:: Work task ::
Below are entries; output exactly the lines from the one with "Open Queries under Configuration" to the one with "Click the Cibo sicuro label", both included, and nothing else.

Source material START

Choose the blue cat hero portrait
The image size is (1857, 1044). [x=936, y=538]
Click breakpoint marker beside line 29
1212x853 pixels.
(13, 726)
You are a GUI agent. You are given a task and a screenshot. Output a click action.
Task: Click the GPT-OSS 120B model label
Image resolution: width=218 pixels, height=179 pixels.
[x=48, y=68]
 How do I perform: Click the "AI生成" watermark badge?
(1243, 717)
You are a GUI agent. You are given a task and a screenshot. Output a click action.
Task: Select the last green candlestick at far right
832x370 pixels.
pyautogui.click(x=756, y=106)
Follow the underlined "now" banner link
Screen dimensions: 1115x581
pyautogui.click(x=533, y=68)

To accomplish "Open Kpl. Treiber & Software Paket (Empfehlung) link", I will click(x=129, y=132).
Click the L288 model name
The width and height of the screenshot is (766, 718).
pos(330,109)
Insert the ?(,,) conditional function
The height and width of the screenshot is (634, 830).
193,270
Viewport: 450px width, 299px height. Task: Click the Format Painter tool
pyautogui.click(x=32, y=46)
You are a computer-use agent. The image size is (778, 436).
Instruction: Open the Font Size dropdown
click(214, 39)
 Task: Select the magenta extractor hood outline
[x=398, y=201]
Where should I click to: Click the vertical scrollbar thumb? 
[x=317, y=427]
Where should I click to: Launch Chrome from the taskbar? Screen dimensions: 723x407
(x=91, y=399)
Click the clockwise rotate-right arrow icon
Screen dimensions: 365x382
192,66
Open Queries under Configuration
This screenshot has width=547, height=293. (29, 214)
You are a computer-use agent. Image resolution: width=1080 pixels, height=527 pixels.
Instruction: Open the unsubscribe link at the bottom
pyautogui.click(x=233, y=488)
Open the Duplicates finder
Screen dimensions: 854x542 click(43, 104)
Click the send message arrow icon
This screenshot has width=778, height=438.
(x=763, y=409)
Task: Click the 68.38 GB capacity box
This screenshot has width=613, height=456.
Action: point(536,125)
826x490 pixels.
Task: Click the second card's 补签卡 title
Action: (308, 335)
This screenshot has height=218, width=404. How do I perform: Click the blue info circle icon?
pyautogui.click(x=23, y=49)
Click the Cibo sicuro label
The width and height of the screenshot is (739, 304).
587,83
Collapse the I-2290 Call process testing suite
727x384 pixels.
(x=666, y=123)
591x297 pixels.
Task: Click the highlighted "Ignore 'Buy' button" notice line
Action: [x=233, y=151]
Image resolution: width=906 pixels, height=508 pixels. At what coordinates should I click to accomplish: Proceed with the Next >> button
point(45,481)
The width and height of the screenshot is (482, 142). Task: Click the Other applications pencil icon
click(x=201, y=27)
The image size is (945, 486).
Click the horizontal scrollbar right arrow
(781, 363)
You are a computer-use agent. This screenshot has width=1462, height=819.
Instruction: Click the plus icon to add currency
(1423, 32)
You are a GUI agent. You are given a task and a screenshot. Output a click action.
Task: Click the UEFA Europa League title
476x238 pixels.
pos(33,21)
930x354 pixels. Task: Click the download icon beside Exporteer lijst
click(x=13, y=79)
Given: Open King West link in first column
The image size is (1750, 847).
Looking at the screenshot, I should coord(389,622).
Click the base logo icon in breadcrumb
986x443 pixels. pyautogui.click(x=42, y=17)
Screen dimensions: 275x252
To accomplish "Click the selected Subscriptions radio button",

Source material END

:: Answer box ::
Open Queries under Configuration
This screenshot has width=547, height=293. (29, 214)
You are a computer-use agent. Image resolution: width=1080 pixels, height=527 pixels.
Instruction: Open the unsubscribe link at the bottom
pyautogui.click(x=233, y=488)
Open the Duplicates finder
Screen dimensions: 854x542 click(43, 104)
Click the send message arrow icon
This screenshot has width=778, height=438.
(x=763, y=409)
Task: Click the 68.38 GB capacity box
This screenshot has width=613, height=456.
Action: point(536,125)
826x490 pixels.
Task: Click the second card's 补签卡 title
Action: (308, 335)
This screenshot has height=218, width=404. How do I perform: Click the blue info circle icon?
pyautogui.click(x=23, y=49)
Click the Cibo sicuro label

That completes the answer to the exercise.